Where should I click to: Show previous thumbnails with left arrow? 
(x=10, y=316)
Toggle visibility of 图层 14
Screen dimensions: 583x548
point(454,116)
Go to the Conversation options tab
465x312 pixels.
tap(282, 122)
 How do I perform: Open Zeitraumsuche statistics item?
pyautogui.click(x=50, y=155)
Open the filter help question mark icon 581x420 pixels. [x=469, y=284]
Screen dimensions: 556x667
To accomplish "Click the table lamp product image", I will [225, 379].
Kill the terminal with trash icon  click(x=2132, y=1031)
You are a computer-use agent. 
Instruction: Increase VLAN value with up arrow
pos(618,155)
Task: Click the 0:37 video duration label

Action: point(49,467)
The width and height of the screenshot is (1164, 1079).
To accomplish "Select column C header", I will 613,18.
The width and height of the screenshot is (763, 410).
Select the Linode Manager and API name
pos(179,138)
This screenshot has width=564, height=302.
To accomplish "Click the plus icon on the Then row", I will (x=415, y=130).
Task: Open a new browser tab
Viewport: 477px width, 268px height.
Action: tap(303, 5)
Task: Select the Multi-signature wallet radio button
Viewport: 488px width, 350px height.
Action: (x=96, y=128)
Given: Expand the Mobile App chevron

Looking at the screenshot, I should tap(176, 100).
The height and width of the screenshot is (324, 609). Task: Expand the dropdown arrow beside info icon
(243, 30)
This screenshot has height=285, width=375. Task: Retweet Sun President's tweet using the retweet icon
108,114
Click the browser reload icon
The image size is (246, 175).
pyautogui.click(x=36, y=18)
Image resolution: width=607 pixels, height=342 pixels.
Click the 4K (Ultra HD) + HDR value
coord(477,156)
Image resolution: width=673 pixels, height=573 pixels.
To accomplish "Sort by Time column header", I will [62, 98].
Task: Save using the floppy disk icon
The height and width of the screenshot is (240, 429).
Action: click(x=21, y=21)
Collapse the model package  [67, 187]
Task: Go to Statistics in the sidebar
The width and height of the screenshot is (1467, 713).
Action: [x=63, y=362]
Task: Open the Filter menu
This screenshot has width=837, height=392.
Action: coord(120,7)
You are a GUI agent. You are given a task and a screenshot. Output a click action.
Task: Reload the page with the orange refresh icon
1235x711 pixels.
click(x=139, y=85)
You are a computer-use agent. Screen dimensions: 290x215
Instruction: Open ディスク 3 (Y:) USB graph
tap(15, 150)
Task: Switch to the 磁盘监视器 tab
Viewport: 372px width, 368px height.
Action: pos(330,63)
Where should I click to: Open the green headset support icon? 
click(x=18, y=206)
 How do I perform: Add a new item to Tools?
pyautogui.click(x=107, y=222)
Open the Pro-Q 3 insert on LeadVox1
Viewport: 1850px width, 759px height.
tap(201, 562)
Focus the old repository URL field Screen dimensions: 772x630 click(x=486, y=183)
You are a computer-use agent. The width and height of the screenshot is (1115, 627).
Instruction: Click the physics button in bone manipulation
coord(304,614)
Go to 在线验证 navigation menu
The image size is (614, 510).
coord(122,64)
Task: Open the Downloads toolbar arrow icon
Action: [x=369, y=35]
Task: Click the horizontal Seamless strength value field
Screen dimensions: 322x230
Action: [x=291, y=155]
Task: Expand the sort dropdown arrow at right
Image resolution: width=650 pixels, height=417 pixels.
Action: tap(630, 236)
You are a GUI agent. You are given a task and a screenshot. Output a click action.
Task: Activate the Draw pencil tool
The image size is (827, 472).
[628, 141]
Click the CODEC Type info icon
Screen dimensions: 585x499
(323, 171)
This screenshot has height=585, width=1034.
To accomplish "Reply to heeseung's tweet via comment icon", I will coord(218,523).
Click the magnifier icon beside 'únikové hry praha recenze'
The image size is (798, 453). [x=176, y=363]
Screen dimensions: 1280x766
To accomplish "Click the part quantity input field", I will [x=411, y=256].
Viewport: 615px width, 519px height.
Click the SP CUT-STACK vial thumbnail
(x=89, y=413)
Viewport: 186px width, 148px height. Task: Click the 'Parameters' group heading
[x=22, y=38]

▬▬▬▬▬▬▬▬▬▬

*ABOUT THIS EXERCISE*: Pull out each line of the entries that contains "browser".

*RESPONSE TO THE TASK*:
Task: Open a new browser tab
Click the browser reload icon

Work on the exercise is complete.